# Exercise brief
In the entries below, find each line with the word "computer" and pull it out.

Stored data entries
####################
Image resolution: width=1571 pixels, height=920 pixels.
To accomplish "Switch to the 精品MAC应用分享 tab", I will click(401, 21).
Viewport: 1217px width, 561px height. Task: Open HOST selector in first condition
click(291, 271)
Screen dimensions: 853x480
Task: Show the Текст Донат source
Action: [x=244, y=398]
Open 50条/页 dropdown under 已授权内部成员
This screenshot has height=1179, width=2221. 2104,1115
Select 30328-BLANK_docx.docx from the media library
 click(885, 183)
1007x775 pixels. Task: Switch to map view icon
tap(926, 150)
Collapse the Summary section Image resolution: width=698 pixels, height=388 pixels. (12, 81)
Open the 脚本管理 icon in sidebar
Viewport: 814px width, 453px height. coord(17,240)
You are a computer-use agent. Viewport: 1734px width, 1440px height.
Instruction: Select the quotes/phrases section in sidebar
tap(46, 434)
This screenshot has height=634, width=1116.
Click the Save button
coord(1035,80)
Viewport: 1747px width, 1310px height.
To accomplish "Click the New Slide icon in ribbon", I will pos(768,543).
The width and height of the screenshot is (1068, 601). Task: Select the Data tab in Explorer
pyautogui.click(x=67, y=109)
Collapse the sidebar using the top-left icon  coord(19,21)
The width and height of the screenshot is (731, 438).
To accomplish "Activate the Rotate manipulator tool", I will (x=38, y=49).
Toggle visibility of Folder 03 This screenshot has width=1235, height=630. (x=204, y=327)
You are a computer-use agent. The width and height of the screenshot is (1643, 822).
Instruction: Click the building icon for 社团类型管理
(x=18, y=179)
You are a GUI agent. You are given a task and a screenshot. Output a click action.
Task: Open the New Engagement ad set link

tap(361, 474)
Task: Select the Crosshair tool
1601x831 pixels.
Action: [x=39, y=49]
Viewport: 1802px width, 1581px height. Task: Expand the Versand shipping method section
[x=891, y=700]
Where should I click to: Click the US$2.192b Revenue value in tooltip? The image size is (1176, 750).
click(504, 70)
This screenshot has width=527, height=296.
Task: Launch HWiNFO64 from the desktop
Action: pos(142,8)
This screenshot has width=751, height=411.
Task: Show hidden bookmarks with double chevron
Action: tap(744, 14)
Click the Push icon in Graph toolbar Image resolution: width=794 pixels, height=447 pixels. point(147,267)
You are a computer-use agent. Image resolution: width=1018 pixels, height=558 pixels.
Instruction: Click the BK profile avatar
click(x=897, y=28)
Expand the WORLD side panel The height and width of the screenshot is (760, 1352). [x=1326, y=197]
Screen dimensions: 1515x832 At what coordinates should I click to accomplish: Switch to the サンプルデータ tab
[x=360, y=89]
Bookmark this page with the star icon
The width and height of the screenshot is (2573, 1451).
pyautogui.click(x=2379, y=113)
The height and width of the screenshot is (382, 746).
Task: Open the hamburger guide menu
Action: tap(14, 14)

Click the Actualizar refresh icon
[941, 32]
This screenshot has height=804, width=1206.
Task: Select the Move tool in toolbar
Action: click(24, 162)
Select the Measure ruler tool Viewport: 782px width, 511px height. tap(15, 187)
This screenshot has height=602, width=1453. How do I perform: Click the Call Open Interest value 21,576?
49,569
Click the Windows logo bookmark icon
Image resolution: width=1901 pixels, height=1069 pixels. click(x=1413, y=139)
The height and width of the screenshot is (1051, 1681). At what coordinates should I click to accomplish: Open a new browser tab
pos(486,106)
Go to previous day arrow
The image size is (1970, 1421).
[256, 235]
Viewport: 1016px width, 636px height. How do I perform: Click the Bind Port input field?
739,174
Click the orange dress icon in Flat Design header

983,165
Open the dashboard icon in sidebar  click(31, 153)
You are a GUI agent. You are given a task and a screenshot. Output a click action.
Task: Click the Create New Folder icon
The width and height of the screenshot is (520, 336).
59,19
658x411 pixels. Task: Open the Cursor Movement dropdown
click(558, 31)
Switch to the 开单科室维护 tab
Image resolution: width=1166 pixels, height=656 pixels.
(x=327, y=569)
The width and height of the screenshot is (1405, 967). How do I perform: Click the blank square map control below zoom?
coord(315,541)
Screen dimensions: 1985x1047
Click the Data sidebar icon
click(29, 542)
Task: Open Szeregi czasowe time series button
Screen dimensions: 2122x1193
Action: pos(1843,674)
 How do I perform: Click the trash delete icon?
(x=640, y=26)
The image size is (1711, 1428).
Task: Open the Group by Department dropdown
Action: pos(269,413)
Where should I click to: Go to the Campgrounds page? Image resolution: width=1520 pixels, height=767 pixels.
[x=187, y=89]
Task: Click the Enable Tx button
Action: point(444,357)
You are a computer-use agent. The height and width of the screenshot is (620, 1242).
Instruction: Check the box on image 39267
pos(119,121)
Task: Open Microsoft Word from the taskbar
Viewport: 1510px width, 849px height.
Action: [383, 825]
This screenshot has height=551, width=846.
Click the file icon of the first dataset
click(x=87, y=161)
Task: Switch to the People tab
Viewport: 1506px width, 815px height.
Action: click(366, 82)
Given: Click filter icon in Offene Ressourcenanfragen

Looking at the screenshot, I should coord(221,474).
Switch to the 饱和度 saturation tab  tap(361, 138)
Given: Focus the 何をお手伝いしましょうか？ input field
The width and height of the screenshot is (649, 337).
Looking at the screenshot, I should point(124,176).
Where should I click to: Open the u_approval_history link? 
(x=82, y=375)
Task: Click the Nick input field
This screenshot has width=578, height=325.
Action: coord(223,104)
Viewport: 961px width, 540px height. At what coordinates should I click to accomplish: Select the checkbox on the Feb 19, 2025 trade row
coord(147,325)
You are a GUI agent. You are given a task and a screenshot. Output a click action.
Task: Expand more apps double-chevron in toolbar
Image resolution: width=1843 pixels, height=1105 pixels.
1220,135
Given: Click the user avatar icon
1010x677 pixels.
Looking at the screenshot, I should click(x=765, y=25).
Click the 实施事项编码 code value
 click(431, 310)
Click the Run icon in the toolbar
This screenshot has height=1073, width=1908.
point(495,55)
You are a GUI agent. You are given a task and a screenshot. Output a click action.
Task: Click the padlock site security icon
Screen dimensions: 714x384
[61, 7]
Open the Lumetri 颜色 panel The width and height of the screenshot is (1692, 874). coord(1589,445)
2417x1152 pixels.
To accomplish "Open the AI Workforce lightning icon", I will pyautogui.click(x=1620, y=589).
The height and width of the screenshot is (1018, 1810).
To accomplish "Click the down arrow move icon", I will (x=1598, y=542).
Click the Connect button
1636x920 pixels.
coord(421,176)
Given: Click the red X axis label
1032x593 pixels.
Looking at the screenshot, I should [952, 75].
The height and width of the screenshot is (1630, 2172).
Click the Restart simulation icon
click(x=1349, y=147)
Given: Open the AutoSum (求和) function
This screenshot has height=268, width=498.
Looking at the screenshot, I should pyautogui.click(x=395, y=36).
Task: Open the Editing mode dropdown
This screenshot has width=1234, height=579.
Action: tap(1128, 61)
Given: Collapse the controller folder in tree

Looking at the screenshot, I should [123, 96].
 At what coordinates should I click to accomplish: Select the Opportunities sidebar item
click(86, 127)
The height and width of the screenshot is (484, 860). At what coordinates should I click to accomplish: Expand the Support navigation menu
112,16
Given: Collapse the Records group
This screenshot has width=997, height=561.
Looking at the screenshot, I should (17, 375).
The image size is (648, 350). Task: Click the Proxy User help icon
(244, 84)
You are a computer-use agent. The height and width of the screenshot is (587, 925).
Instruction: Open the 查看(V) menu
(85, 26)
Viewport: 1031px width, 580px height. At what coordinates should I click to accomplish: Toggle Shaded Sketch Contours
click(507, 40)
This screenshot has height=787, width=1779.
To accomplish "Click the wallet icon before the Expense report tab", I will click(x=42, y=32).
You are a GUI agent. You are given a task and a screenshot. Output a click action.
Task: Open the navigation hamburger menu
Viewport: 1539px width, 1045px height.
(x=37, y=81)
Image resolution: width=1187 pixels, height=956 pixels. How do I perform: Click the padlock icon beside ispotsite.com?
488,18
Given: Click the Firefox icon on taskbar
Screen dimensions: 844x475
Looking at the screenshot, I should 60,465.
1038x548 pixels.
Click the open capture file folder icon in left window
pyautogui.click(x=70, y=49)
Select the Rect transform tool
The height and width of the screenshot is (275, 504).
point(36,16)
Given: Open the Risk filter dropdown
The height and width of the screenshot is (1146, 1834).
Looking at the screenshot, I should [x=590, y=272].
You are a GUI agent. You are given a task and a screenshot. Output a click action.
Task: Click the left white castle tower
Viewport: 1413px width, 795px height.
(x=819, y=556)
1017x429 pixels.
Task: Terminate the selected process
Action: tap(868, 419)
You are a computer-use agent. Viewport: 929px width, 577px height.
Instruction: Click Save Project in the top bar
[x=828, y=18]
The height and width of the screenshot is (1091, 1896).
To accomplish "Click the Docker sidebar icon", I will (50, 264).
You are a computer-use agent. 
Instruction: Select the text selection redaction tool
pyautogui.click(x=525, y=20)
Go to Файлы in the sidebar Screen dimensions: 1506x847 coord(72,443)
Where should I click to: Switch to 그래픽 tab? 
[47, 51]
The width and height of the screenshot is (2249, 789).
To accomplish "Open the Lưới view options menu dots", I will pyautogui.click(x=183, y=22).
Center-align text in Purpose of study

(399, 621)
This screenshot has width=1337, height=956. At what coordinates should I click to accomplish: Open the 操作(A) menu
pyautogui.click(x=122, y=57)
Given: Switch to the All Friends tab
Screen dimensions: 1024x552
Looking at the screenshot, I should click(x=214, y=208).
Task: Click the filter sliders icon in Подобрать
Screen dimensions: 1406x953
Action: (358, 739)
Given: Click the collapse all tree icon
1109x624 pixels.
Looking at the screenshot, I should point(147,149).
####################
# Answer space
You are a computer-use agent. Viewport: 1734px width, 1440px height.
You are a computer-use agent. The width and height of the screenshot is (1643, 822).
You are a computer-use agent. Image resolution: width=1018 pixels, height=558 pixels.
You are a computer-use agent. The height and width of the screenshot is (620, 1242).
You are a computer-use agent. The height and width of the screenshot is (587, 925).
You are a computer-use agent. Viewport: 929px width, 577px height.
You are a computer-use agent. 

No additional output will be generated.